La tradición de Israel había asumido esta regla, como se ve por la prescripción del libro del Levítico: “Amarás a tu prójimo como a ti mismo” (Lev 19,18). Este principio se manifiesta en numerosas aplicaciones, sobre todo cuando se pide a los israelitas que tengan piedad de los esclavos, puesto que ellos fueron esclavos en otro tiempo.
Es cierto que esta norma ética parece fundarse en el amor propio. Pero el amor a uno mismo no es un mal moral. Al contrario, sólo puede amar a los demás quien ha aprendido a amarse a sí mismo. Hay que ponerse en el lugar del otro. Y poner al otro en nuestro propio lugar. Necesitamos sabernos amados para aprender a amar.
EL PADRE Y LOS HERMANOS
En el evangelio que hoy se proclama en la liturgia encontramos un cambio significativo (Jn 15, 9-17). En otra ocasión Jesús había subrayado el valor de la norma tradicional del amor al prójimo como a uno mismo (Mc 12, 28-34). Pero en el contexto de la última cena, introduce una doble referencia en la relación del amor.
• La primera referencia nos lleva a volver los ojos al Padre celestial: "Si guardáis mis mandamientos, permaneceréis en mi amor, como yo he guardado los mandamientos de mi Padre y permanezco en su amor" (Jn 15,10). Jesús puede hablar del amor a los hermanos porque ha permanecido en el amor del Padre y en el amor al Padre.
• La segunda referencia nos lleva a él mismo: "Este es el mandamiento mío: que os améis los unos a los otros como yo os he amado" (Jn 15,12; Jn 13,34-35). El verdadero modelo del amor a los demás ya no lo encontramos en nosotros mismos, sino en el Señor y Maestro que ha dado la vida por nosotros.
Es importante ese “como”. Por dos veces se repite esa partícula de comparación. Somos invitados a amar a los demás como Jesús ama al Padre y como nos ama a nosotros. Ahí está él haciendo de puente entre el Padre y nosotros. Es esa doble orientación de su amor la que nos libera de la ramplonería y del egoísmo.
EL AMIGO Y LOS AMIGOS
El texto evangélico es muy rico. Baste recordar las dos frases de Jesús sobre la amistad.
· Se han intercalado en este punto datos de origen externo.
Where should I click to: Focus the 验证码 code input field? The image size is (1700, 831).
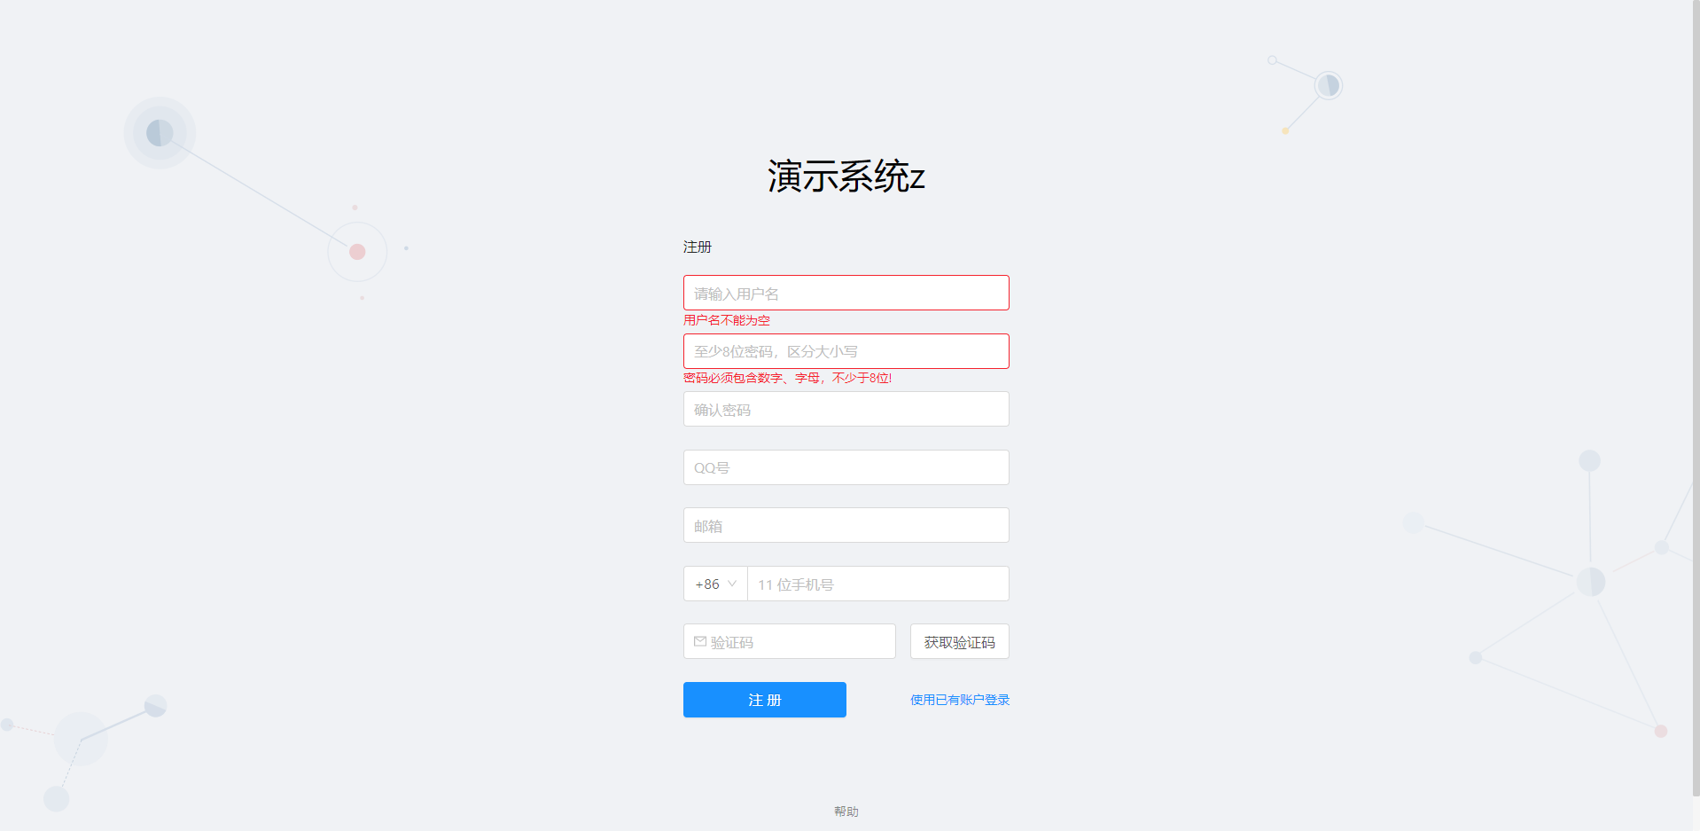point(790,641)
Es decir, sobre los amigos que somos y hemos de ser con relación a él.
• “Nadie tiene amor más grande que el que da la vida por sus amigos”. Jesús ha dado vida a nuestra existencia, con su palabra y con sus gestos. Y finalmente ha dado la vida por nosotros para que tengamos vida eterna.
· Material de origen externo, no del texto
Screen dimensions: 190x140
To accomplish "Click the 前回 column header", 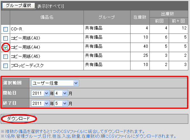I will [x=159, y=21].
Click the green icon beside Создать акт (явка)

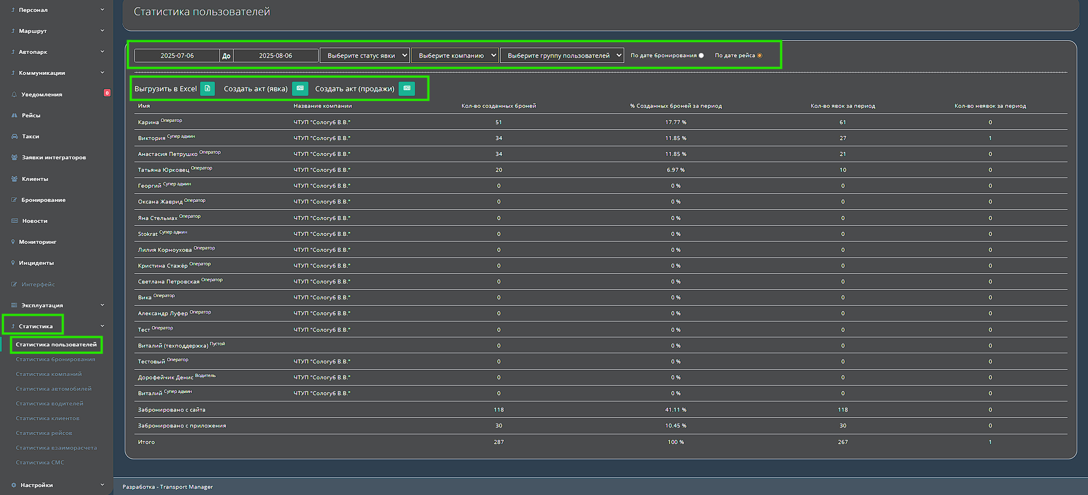pos(300,88)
• “Vosotros sois mis amigos si hacéis lo que yo os mando”. La verdadera amistad requiere la concordia en las ideas y en los pensamientos, pero sobre todo, en las actitudes últimas y en los actos que las manifiestan.
• “Ya no os llamo siervos… os llamo amigos”. Así sólo puede hablar el que se ha hecho siervo, hasta lavar los pies a sus discípulos. Su amistad se manifiesta en los secretos que les ha revelado. En la vida que comparte con nosotros.
- Señor Jesús, tus palabras nos desvelan la hondura de tu corazón. Y nos revelan también la dignidad de nuestra persona y de nuestra vocación. Que tu amistad nos enseñe a vivir en obediencia al Padre y en amor a nuestros hermanos. Amén. Aleluya.